North Korea fired at least one ballistic missile, South Korea's military said, its first such launch in months.
It comes a week before a meeting of APEC leaders, including US President Donald Trump, is due to take place in the South Korean city of Gyeongju.
South Korea's Joint Chiefs of Staff said the "unidentified" missile flew east.
The launch is the nuclear-armed North's first of its kind since South Korean President Lee Jae-myung took office in June.
Mr Trump has said he hopes to meet North Korean leader Kim Jong Un, possibly this year, following several meetings during his first term.
North Korea has said Mr Kim is open to future talks, with caveats that it will not agree to relinquish its nuclear arsenal.
North Korea showed off this month what it called its "most powerful" intercontinental ballistic missile at a military parade attended by top officials from Russia and China.
It added that the strike range of the new Hwasong-20 "knows no bounds".
Mr Kim oversaw in September a test of a solid-fuel engine used for long range nuclear missiles.
State media said it was the ninth and final test of the engine, indicating that a full test-fire of the new ICBM could be conducted in coming months.
North Korea has for years staged test flights of long-range missiles apparently able to reach the continental United States.

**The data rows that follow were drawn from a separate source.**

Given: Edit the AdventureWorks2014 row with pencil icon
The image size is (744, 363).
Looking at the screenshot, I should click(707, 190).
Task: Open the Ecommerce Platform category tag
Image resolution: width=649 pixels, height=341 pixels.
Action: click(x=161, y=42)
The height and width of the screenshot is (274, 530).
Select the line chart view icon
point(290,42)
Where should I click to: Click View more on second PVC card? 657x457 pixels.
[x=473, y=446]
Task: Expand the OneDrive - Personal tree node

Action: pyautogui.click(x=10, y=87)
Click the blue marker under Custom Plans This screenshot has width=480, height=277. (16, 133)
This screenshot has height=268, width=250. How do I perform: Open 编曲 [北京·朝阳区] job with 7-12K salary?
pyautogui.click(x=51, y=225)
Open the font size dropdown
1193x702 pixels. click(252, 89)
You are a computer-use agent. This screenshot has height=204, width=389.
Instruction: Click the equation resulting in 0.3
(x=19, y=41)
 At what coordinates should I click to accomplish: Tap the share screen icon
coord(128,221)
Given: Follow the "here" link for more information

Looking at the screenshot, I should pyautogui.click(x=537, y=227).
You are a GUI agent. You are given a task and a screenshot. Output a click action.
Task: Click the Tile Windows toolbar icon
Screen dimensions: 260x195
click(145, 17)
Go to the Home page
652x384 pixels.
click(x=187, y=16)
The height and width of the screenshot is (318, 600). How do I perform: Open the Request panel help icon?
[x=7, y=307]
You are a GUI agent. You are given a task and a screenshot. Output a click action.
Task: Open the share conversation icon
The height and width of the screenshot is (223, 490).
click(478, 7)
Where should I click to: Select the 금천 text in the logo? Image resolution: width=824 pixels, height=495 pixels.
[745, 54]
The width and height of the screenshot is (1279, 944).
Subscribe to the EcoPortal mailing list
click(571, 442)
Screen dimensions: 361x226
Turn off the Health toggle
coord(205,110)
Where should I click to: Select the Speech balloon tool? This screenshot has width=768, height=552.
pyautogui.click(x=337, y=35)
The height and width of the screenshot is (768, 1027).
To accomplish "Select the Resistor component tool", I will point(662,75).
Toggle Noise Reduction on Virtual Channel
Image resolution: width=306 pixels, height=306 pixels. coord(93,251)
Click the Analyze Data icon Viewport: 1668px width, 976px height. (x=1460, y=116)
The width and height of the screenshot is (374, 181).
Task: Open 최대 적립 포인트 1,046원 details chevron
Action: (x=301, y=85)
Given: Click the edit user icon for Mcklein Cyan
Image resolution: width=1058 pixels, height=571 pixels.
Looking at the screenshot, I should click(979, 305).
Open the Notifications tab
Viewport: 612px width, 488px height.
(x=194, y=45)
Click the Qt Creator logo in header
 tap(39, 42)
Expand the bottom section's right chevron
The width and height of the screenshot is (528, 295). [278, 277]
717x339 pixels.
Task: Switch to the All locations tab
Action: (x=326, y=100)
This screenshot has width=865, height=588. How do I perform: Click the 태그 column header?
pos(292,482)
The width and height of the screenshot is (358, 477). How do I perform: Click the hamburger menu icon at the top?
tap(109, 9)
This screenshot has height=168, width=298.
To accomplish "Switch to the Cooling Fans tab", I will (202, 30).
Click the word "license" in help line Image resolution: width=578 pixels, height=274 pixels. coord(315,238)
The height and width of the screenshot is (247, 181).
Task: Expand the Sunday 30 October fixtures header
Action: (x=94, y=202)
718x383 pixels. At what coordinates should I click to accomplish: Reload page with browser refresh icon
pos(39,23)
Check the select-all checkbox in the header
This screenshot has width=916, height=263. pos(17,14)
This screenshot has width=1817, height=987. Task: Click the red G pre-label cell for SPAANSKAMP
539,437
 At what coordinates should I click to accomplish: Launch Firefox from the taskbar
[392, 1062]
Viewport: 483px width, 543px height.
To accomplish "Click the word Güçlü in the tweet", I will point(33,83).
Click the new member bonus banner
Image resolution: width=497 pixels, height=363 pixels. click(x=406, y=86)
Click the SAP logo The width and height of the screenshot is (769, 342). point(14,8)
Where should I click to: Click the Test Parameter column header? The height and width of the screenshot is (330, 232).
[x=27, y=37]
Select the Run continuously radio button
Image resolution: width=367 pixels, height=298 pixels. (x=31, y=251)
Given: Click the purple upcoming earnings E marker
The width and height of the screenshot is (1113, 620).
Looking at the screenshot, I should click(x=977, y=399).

It has also rolled out solid-fuel variants that are easier to mobilise, conceal and launch rapidly compared with liquid-fuel missiles.
The United States demand that Mr Kim give up his banned weapons has long been a sticking point between the two countries, with North Korea under successive rafts of UN sanctions over its nuclear and missile programmes.
North Korea has repeatedly stated this year that it has no intention of giving them up.
But North Korea has also recently indicated a fresh openness to talks with the United States.
Mr Kim met Mr Trump three times for high-profile summits during the US leader's first term, before talks collapsed in Hanoi in 2019 over what concessions North Korea was prepared to make on its atomic weapons.
Mr Kim in September said he had "fond memories" of Mr Trump and was open to another meeting.
"If the United States discards its delusional obsession with denuclearisation and, based on recognising reality, truly wishes for peaceful coexistence with us, then there is no reason we cannot meet it," state media quoted him as saying.